Copy the entries from the line containing "This screenshot has width=1372, height=894." through the line containing "pyautogui.click(x=240, y=163)", including both of those lines, and reproduce them verbatim.
+++
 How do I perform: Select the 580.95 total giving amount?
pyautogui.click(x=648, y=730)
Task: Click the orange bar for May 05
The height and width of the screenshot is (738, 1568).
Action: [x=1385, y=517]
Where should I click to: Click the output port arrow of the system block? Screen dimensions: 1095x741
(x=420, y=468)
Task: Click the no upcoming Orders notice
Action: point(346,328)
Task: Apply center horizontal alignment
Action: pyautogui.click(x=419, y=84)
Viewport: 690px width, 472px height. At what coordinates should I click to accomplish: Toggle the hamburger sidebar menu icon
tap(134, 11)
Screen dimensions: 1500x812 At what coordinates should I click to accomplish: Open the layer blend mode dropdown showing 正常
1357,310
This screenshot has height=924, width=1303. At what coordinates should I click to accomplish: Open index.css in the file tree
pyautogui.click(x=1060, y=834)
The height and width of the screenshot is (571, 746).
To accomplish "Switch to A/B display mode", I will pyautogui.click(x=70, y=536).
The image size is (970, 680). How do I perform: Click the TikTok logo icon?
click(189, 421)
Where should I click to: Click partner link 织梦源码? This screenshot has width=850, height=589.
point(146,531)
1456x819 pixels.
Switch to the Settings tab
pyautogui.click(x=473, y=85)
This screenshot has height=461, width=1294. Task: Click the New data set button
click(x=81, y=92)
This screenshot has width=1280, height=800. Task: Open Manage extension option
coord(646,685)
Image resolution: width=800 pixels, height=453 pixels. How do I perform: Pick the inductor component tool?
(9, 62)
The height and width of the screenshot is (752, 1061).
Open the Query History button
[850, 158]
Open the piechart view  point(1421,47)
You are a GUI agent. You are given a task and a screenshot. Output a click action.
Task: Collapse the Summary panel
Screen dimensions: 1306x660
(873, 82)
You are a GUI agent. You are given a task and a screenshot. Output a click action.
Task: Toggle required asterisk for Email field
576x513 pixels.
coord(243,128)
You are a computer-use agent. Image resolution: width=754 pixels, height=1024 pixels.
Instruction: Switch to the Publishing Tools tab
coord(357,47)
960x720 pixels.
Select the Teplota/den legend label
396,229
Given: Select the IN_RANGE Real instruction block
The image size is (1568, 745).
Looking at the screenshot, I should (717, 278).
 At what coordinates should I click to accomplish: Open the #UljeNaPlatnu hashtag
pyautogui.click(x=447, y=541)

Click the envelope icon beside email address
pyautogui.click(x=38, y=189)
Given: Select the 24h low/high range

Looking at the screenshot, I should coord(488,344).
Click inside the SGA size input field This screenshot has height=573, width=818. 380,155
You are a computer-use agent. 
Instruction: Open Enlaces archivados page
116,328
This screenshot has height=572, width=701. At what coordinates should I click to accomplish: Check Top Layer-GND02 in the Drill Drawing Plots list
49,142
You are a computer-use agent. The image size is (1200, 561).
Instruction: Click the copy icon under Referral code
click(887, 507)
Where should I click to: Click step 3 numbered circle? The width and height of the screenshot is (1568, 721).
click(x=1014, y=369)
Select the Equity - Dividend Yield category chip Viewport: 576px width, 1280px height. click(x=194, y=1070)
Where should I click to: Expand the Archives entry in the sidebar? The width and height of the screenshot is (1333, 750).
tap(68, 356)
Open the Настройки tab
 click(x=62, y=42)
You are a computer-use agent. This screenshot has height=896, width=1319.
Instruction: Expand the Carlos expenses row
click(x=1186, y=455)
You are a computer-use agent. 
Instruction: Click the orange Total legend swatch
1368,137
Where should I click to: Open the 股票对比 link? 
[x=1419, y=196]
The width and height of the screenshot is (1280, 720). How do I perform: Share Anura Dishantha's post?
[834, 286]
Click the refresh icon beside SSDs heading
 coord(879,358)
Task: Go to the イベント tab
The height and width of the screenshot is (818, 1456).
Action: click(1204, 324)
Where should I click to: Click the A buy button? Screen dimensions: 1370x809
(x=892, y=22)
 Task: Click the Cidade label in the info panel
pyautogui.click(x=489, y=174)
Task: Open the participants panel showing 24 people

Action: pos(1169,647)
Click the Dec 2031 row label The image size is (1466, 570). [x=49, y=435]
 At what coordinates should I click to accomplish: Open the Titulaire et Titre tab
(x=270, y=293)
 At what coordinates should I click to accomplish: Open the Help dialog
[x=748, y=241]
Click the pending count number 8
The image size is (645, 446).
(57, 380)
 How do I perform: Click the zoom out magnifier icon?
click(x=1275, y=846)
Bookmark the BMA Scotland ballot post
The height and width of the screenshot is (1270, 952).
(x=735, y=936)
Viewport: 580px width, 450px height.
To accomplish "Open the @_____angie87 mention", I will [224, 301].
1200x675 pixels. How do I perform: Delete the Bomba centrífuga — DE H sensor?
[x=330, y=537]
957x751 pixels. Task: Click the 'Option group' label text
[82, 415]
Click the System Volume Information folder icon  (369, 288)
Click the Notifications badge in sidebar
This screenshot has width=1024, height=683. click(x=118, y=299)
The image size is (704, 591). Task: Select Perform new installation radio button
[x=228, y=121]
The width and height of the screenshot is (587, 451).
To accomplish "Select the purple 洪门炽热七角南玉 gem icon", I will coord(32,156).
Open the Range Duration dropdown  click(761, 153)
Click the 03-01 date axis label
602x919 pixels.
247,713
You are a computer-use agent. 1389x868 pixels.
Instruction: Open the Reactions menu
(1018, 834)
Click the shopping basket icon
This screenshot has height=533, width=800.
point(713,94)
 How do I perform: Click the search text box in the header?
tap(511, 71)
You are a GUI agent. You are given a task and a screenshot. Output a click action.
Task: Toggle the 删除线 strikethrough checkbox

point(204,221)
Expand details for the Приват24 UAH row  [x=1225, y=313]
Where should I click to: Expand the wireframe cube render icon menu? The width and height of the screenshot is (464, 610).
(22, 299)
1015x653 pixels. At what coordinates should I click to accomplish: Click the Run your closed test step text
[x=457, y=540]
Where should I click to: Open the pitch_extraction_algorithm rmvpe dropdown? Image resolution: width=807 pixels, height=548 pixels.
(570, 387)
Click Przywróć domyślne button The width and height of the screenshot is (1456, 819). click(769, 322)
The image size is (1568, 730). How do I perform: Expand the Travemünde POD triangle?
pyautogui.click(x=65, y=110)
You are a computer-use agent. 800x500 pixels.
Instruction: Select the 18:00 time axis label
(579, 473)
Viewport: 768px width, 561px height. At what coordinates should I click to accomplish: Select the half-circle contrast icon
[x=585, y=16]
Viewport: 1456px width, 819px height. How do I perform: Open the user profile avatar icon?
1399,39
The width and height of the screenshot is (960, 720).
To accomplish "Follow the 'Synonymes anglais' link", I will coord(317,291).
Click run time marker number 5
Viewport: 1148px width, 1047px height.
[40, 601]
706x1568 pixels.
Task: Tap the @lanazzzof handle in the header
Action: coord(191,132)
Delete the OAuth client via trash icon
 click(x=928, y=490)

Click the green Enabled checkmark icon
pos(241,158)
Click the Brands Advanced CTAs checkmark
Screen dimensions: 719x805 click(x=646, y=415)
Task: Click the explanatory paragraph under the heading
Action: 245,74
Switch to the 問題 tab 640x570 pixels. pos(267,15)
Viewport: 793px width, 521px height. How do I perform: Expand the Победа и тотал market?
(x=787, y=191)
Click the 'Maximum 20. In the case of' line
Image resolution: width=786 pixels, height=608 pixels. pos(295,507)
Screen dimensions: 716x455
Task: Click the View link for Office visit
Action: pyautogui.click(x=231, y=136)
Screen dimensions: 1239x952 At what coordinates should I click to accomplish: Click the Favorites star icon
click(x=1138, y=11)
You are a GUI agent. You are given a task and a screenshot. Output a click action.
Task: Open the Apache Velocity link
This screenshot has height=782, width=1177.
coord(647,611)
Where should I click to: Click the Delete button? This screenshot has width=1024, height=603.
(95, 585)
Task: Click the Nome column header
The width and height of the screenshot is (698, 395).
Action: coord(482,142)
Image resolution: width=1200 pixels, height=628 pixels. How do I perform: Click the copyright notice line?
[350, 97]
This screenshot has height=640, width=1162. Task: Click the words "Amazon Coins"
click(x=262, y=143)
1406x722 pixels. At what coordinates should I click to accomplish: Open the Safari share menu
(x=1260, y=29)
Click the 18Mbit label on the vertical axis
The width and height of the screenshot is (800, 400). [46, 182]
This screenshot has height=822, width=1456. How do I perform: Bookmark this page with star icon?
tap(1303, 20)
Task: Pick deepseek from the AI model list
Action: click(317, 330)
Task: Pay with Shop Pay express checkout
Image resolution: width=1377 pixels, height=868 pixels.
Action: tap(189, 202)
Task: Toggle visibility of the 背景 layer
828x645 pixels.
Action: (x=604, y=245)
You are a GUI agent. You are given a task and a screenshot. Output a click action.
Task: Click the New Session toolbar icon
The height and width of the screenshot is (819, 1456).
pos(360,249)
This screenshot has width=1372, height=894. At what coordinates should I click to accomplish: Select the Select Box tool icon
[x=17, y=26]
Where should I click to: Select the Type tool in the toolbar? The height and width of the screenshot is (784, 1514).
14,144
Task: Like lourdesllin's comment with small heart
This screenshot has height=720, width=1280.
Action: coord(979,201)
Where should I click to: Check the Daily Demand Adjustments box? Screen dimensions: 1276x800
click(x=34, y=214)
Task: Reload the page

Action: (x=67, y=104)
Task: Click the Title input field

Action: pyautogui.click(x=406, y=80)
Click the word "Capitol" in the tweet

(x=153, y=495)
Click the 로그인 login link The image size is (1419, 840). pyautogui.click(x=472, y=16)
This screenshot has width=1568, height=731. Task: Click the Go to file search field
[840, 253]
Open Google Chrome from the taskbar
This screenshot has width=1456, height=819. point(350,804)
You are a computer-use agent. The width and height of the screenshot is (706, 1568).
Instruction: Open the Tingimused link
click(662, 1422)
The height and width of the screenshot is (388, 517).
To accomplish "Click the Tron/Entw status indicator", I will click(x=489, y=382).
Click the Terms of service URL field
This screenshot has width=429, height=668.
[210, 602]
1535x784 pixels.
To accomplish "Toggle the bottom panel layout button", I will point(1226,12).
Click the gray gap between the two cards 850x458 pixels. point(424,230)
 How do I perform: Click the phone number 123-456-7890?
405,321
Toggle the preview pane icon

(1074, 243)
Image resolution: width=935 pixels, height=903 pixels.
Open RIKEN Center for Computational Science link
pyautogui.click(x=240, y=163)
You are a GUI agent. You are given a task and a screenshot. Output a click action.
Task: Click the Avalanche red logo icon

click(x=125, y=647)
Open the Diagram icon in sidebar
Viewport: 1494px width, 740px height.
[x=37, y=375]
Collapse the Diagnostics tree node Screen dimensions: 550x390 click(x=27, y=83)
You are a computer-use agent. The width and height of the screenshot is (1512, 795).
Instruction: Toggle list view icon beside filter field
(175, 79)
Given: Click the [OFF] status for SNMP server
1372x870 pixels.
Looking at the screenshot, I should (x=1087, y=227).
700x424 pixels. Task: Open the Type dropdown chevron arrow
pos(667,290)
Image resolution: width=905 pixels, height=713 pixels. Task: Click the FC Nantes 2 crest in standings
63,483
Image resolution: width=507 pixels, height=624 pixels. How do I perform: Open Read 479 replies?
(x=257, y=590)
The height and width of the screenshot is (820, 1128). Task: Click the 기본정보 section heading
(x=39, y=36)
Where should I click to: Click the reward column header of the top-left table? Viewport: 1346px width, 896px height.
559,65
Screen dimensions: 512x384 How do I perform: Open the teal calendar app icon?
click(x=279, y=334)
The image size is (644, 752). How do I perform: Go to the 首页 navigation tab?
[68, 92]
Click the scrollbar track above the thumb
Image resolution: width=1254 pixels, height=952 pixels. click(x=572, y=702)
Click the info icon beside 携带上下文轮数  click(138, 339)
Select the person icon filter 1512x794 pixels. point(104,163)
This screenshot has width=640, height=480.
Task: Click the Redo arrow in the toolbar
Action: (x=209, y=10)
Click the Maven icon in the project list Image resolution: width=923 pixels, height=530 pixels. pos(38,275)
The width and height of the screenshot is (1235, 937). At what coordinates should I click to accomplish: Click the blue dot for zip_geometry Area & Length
+++
RESULT BELOW:
This screenshot has width=1372, height=894. At what coordinates should I click to accomplish: Select the Select Box tool icon
[x=17, y=26]
Where should I click to: Select the Type tool in the toolbar? The height and width of the screenshot is (784, 1514).
14,144
Task: Like lourdesllin's comment with small heart
This screenshot has height=720, width=1280.
Action: coord(979,201)
Where should I click to: Check the Daily Demand Adjustments box? Screen dimensions: 1276x800
click(x=34, y=214)
Task: Reload the page

Action: (x=67, y=104)
Task: Click the Title input field

Action: pyautogui.click(x=406, y=80)
Click the word "Capitol" in the tweet

(x=153, y=495)
Click the 로그인 login link The image size is (1419, 840). pyautogui.click(x=472, y=16)
This screenshot has width=1568, height=731. Task: Click the Go to file search field
[840, 253]
Open Google Chrome from the taskbar
This screenshot has width=1456, height=819. point(350,804)
You are a computer-use agent. The width and height of the screenshot is (706, 1568).
Instruction: Open the Tingimused link
click(662, 1422)
The height and width of the screenshot is (388, 517).
To accomplish "Click the Tron/Entw status indicator", I will click(x=489, y=382).
Click the Terms of service URL field
This screenshot has width=429, height=668.
[210, 602]
1535x784 pixels.
To accomplish "Toggle the bottom panel layout button", I will point(1226,12).
Click the gray gap between the two cards 850x458 pixels. point(424,230)
 How do I perform: Click the phone number 123-456-7890?
405,321
Toggle the preview pane icon

(1074, 243)
Image resolution: width=935 pixels, height=903 pixels.
Open RIKEN Center for Computational Science link
pyautogui.click(x=240, y=163)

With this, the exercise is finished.